By Armorize on 8/17/2006 12:00:09 PM , Rating: 2
on top of this plane being added to the us arsenal, its going to a couple of our allies as well, mainly the uk and australia. also this plane is by all means NOT going to replace the A-10. however if it is made to be a UAV i could see it possible.




RE: pretty much.
By Knish on 8/17/2006 12:01:43 PM , Rating: 2
It's true, the A-10, aside from being built like a tank, can loiter over the theater. The only logical replacement for the A-10 coming up is a UAV.


RE: pretty much.
By kextyn on 8/17/2006 2:41:09 PM , Rating: 2
That's why the A-10's service life has been extended untill at least 2028. Don't expect to ever see a proper replacement for the A-10 either, it just won't happen in this day and age.


Best. Plane. Ever.
By therealnickdanger on 8/17/2006 4:04:37 PM , Rating: 2
I love the A-10, it's such a beast! The GE gattling gun just RIPS UP anything it touches.... radical.


RE: pretty much.
By FNG on 8/17/2006 4:09:57 PM , Rating: 2
I suppose you are right, if you are looking for a flat out replacement. Even though it was supposed to be decommissioned many moons ago, it just kicks arse. That being said, I think the reason for not "replacing" it is because unmanned drones can do it cheaper and better.

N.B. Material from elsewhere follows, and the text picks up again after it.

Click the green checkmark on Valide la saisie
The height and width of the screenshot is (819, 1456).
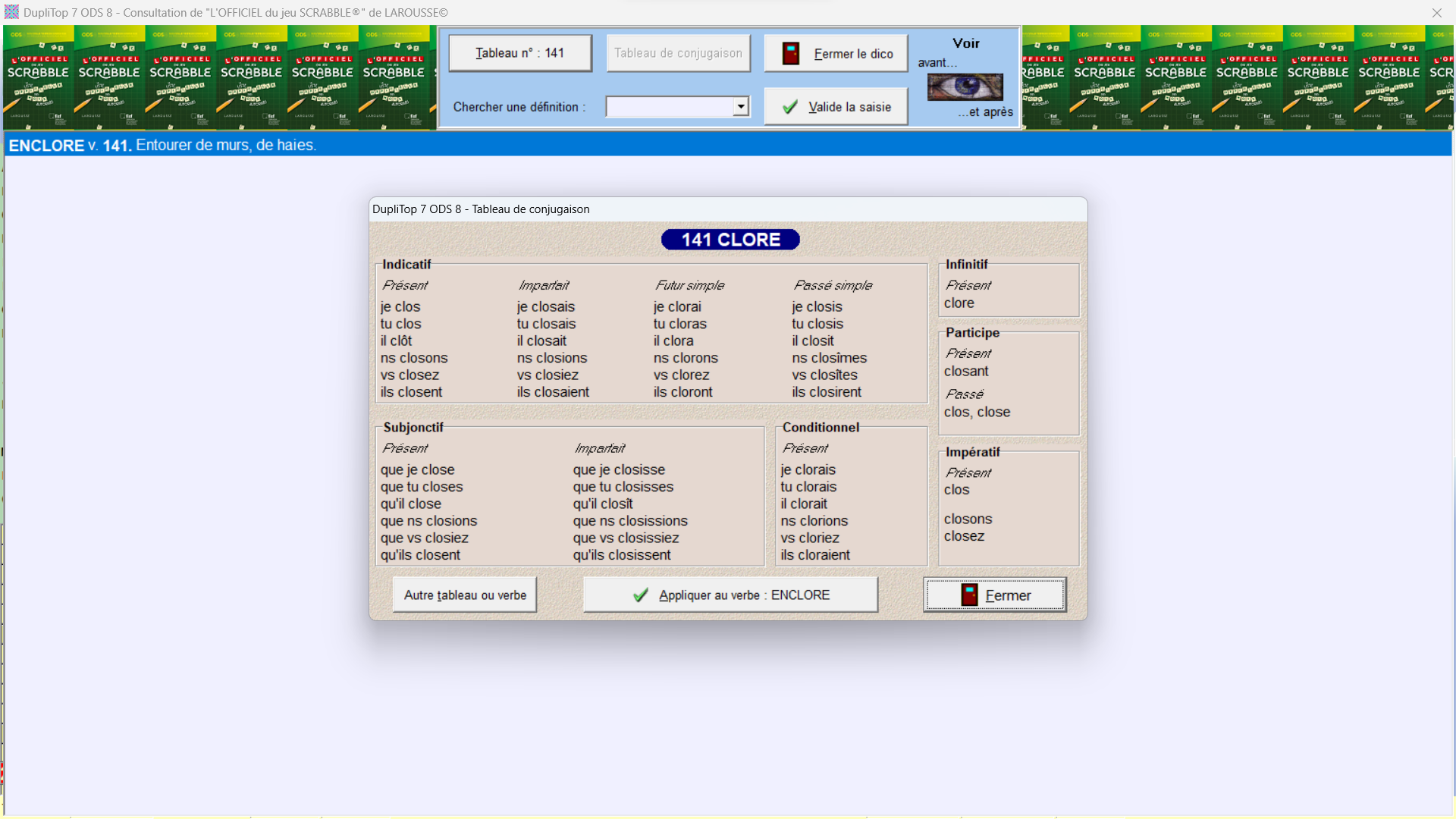789,108
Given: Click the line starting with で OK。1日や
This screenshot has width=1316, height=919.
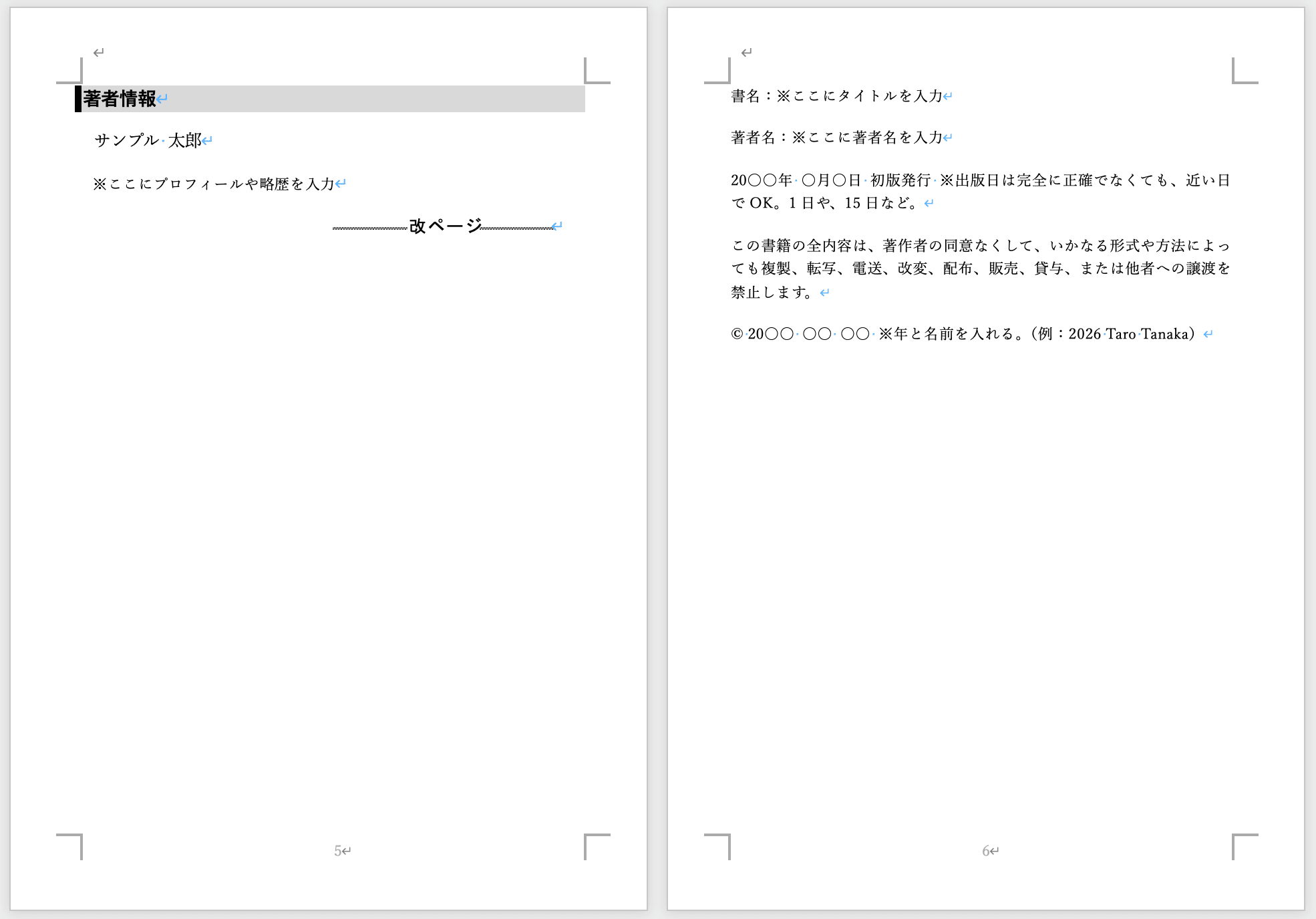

I remember reading something saying that some DARPA funded contractors are building UCAVs that will loiter for up to 15 hours. Beat that in an A10. The pilot has to piss sometime. No waiting...just paint, and splat, or send coordinates and splat, whatever. I would bet something cool like the laser or some form of GPS system will be built into future personal weapon systems so you can just click a button, agree in your HUD and watch the fireworks. Ah, thinking of blowing stuff up gives me a chubby.


This is the Future
By Master Kenobi (blog) on 8/17/2006 2:11:01 PM , Rating: 2
This most certaintly is the future of modern warfare. It will eventually come to the point where we can have floating anti-grav bots patrol whole countries and take out problems with terrorist groups, they wont be able to walk outside without being locked and fired upon.

In the short term however, this will basically give us the iron grip of Air superiority, not like we dont already have it, but this will allow quicker response (no need to prep the pilots and get em suited up, just give the launch command and planes are in the air in seconds), we could increase our military presence tenfold if we didn't have to worry about as many casualties, and didn't have to spend time conditioning pilots, training would also become alot easier/cheaper. A Mounted short range anti-missile laser would also work wonders on one of these planes, just fly a dozen of them on the Israeli border, let hezbollah shoot rockets all day long, and knock every one of em out of the sky, all with electronic precision, and no risk to our soldiers.

This is the Future, and were just getting started.




RE: This is the Future
By Griswold on 8/17/2006 2:27:46 PM , Rating: 2
Let's just hope the future does not render humans totally obsolete. Antigrav bots.. heh that reminds me of a certain movie trilogy. ;)

You know, first they are unmanned but still piloted by man. Next they act according to a program without outside influence. Then they wont have to follow a strict program and make their own combat decisions - and then...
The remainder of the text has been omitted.